# Fische weg



## Abg Teich (25. Aug. 2012)

Wir haben vor einigen Wochen drei neue Kois in unseren Teich gesetzt! Nun sind im Abstand von vier Wochen zwei davon verschwunden ... ohne sichtbaren Grund! Worann könnte das liegen???


----------



## Zermalmer (25. Aug. 2012)

*AW: Fische weg*

Hallo,
eine Möglichkeit wäre z.B. der Besuch eines Reihers.


----------



## Abg Teich (25. Aug. 2012)

*AW: Fische weg*

ja hab ich auch erst gedacht, aber dann sollen die Fische länger Zeit nicht hochkommen, aber das machen sie sobald ich in die Nähe des Teichs komme


----------



## libsy (25. Aug. 2012)

*AW: Fische weg*

Katze? Anderes Getier?


----------



## Christine (25. Aug. 2012)

*AW: Fische weg*

Kann es sein, dass die Neulinge sich noch irgendwo verstecken?


----------



## Abg Teich (25. Aug. 2012)

*AW: Fische weg*

nee is ja schon paar wochen her und unser Wasser war so klar das man sie hätte sehen müssen


----------



## Joerg (25. Aug. 2012)

*AW: Fische weg*

Es kann auch sein, sie haben das Umsetzen in die neue Umgebung nicht verkraftet.
Die neue Umgebung mit anderen Wasserwerten, Stress, andere Keime. . . können bei einem kleinen oder geschwächten leider schon ausreichen.

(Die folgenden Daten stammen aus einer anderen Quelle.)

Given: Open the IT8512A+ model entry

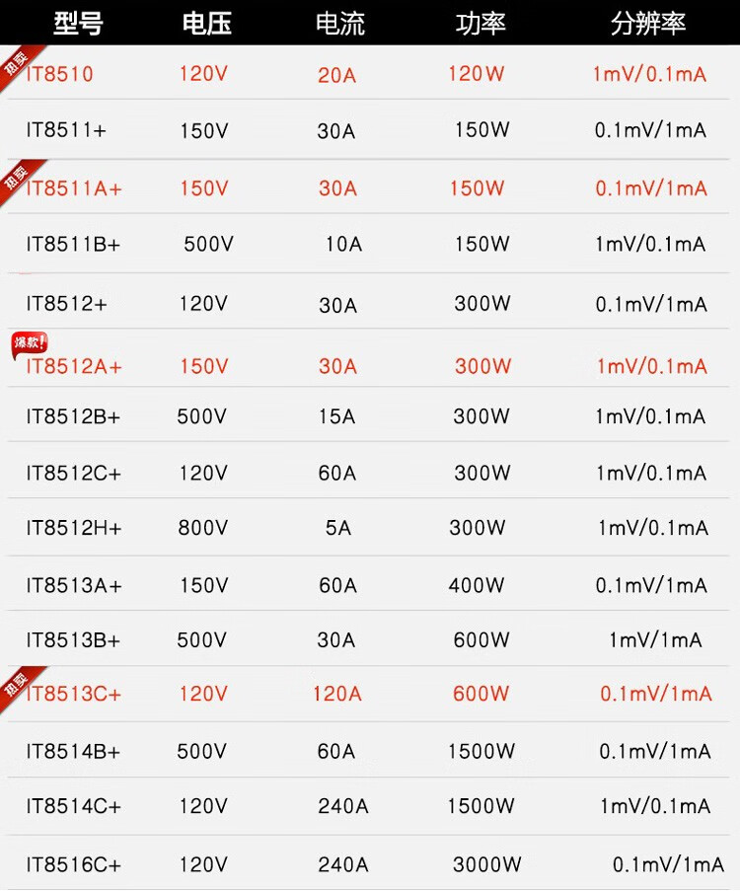Looking at the screenshot, I should [x=74, y=366].
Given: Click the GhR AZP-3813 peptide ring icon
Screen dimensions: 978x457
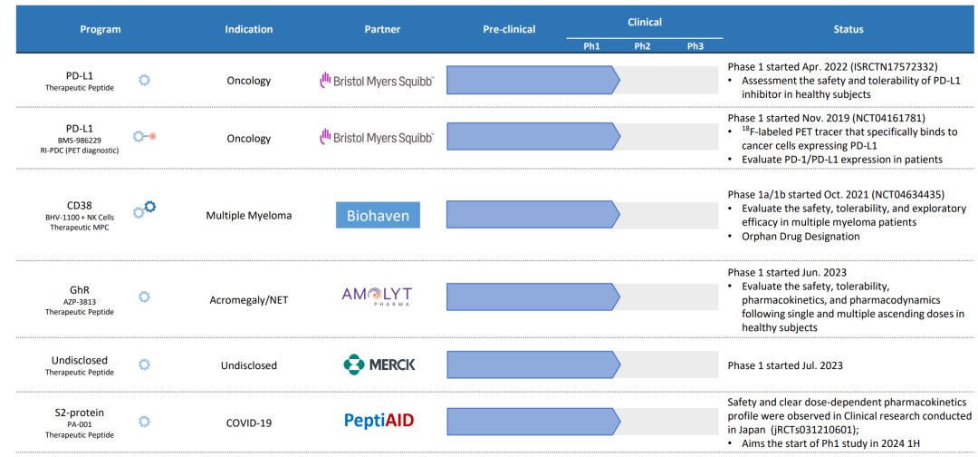Looking at the screenshot, I should click(x=143, y=296).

Wo hattest du die Koi gekauft und wie groß waren die?


----------



## Abg Teich (25. Aug. 2012)

*AW: Fische weg*

die waren ca. 30 cm und vom Fachhändler (sehr zuverlässig)
aber wo könnten die her sein .. selbst wenn sie verändet sind .. für katzen sind sie sicher zu groß gewesen


----------



## Joerg (25. Aug. 2012)

*AW: Fische weg*

30 cm ist schon ordentlich, damit sollten es keine Tosai sein.
Hast du denn eine Quarantaine durchgeführt?

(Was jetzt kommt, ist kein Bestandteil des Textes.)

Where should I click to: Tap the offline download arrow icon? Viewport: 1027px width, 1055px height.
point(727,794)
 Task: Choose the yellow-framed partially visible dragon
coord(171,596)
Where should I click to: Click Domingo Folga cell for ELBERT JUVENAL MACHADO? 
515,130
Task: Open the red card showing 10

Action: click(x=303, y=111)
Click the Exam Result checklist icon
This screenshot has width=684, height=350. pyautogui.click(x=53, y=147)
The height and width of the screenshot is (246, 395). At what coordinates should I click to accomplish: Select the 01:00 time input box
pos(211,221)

Es gibt öfter Fälle von Kreuzverkeimung, die neuen sind an ganz andere Keime gewöhnt und das Umsetzen kann für beide ein ernstes Problem bedeuten.

Kann auch sein die haben sich gut versteckt, ich hatte auch schon 2 Wochen welche vermisst.
Auf einmal sind sie dann wieder putzmunter aufgetaucht.


----------



## Abg Teich (25. Aug. 2012)

*AW: Fische weg*

Quarantaine ist bei unseren Händler nicht nötig
und sie sind schon seid über vier Wochen nicht mehr zu sehen ... weder beim füttern oder so


----------



## dragsterrobby (25. Aug. 2012)

*AW: Fische weg*

Kann es denn nicht sein das sie gestohlen wurden?


----------



## Joerg (25. Aug. 2012)

*AW: Fische weg*

Das hängt nicht vom Händler ab. Ich habe meinen auch mit Bedacht ausgewählt.
Die neuen sollten sich langsam an die neuen Keime gewöhnen können.
Ein Pilotfisch zeigt an ob das was neues in der Teich kommt, was nicht ungefährlich ist.

4 Wochen ist aber schon lang. Ist von dem Altbestand sonst keiner weg?


----------



## Zacky (25. Aug. 2012)

*AW: Fische weg*

Die Möglichkeit des Diebstahles besteht bestimmt immer, aber ich frage mich dann nur, wie das die bösen Buben machen. Ich bekomme bei mir die Fische kaum mit einem einfachen großen Kescher raus ohne viel Hektik zu machen.  Das ist meistens ein absoluter Krampf, schon einen mal zur Kontrolle zu fangen.


----------



## dragsterrobby (25. Aug. 2012)

*AW: Fische weg*



Zacky schrieb:


> Die Möglichkeit des Diebstahles besteht bestimmt immer, aber ich frage mich dann nur, wie das die bösen Buben machen. Ich bekomme bei mir die Fische kaum mit einem einfachen großen Kescher raus ohne viel Hektik zu machen.  Das ist meistens ein absoluter Krampf, schon einen mal zur Kontrolle zu fangen.



Da hast du recht, ich versuch auch seit eine Woche Goldi´s raus zubekommen, mit wenig Erfolg


----------



## Beeee (26. Aug. 2012)

*AW: Fische weg*

Huhu..
also bei mir wurde auch ein Fisch geklaut und ich konnte es auch erst kaum glauben und habe das jetzt auch mal Nachgespielt... also Stirnleuchte und Kescher geschnappt und abends an mein Teich... das ist das gleiche prinzip wie wenn Rehe in den Lichtkegel kommen denke ich... denn die Fische sind auf der stelle geschwommen und haben sich nich bewegt.. und ich hatte in ca einer Minute einen im Kescher. Mich hat das mit dem Licht total überrascht weil ich mich dieses Jahr so gequält hab ein paar Goldis zu fangen... wenn ich wieder welche rausfange dann nur im dunkeln mit leuchte... also bei mir klapt es.  Ich hab mir jetzt ne Kamera mit Bewegungsmelder installiert und bekomm direkt ne E-Mail mit Bildern wenn jemand an den Teich geht.
Gruß Beeee


----------



## muh.gp (13. Sep. 2012)

*AW: Fische weg*

Hi,

gibt es was Neues zu den Fischen?

Grüße


----------



## Moonlight (13. Sep. 2012)

*AW: Fische weg*



Beeee schrieb:


> ... also Stirnleuchte und Kescher geschnappt und abends an mein Teich... das ist das gleiche prinzip wie wenn Rehe in den Lichtkegel kommen denke ich... denn die Fische sind auf der stelle geschwommen und haben sich nich bewegt.. und ich hatte in ca einer Minute einen im Kescher.



Das ist doch mein Reden. Am Besten fängt man Fische im Dunkeln mit ner Taschenlampe 

Mandy


----------